**DATA**
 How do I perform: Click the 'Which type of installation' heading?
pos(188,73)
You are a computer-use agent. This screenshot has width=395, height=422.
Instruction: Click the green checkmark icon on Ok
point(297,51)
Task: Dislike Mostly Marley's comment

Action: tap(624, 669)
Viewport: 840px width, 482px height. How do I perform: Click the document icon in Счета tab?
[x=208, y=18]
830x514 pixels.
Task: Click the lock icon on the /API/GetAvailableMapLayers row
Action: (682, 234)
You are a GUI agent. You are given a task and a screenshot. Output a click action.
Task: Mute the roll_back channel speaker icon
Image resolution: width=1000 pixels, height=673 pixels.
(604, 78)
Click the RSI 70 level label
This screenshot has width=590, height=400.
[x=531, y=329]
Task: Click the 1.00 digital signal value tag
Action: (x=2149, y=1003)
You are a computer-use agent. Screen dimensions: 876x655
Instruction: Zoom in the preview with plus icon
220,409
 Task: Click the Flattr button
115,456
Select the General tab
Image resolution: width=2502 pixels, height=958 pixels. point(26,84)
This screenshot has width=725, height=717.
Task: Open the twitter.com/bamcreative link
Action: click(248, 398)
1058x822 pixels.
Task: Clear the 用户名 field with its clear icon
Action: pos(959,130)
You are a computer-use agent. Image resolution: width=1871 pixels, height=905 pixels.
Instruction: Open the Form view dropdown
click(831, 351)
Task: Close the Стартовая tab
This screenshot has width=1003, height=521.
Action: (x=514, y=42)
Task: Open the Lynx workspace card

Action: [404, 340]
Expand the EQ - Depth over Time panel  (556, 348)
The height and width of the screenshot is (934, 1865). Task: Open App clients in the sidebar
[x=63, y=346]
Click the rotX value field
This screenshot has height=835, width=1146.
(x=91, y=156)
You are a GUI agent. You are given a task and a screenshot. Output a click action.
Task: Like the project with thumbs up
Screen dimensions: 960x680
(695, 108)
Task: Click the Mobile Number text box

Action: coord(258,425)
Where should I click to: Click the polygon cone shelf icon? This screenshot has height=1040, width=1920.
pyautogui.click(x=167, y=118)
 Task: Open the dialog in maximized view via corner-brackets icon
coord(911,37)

**WORK TO BE COMPLETED**
Print the data word for word.

**EXERCISE RESULT**
 How do I perform: Click the 'Which type of installation' heading?
pos(188,73)
You are a computer-use agent. This screenshot has width=395, height=422.
Instruction: Click the green checkmark icon on Ok
point(297,51)
Task: Dislike Mostly Marley's comment

Action: tap(624, 669)
Viewport: 840px width, 482px height. How do I perform: Click the document icon in Счета tab?
[x=208, y=18]
830x514 pixels.
Task: Click the lock icon on the /API/GetAvailableMapLayers row
Action: (682, 234)
You are a GUI agent. You are given a task and a screenshot. Output a click action.
Task: Mute the roll_back channel speaker icon
Image resolution: width=1000 pixels, height=673 pixels.
(604, 78)
Click the RSI 70 level label
This screenshot has width=590, height=400.
[x=531, y=329]
Task: Click the 1.00 digital signal value tag
Action: (x=2149, y=1003)
You are a computer-use agent. Screen dimensions: 876x655
Instruction: Zoom in the preview with plus icon
220,409
 Task: Click the Flattr button
115,456
Select the General tab
Image resolution: width=2502 pixels, height=958 pixels. point(26,84)
This screenshot has width=725, height=717.
Task: Open the twitter.com/bamcreative link
Action: click(248, 398)
1058x822 pixels.
Task: Clear the 用户名 field with its clear icon
Action: pos(959,130)
You are a computer-use agent. Image resolution: width=1871 pixels, height=905 pixels.
Instruction: Open the Form view dropdown
click(831, 351)
Task: Close the Стартовая tab
This screenshot has width=1003, height=521.
Action: (x=514, y=42)
Task: Open the Lynx workspace card

Action: [404, 340]
Expand the EQ - Depth over Time panel  (556, 348)
The height and width of the screenshot is (934, 1865). Task: Open App clients in the sidebar
[x=63, y=346]
Click the rotX value field
This screenshot has height=835, width=1146.
(x=91, y=156)
You are a GUI agent. You are given a task and a screenshot. Output a click action.
Task: Like the project with thumbs up
Screen dimensions: 960x680
(695, 108)
Task: Click the Mobile Number text box

Action: coord(258,425)
Where should I click to: Click the polygon cone shelf icon? This screenshot has height=1040, width=1920.
pyautogui.click(x=167, y=118)
 Task: Open the dialog in maximized view via corner-brackets icon
coord(911,37)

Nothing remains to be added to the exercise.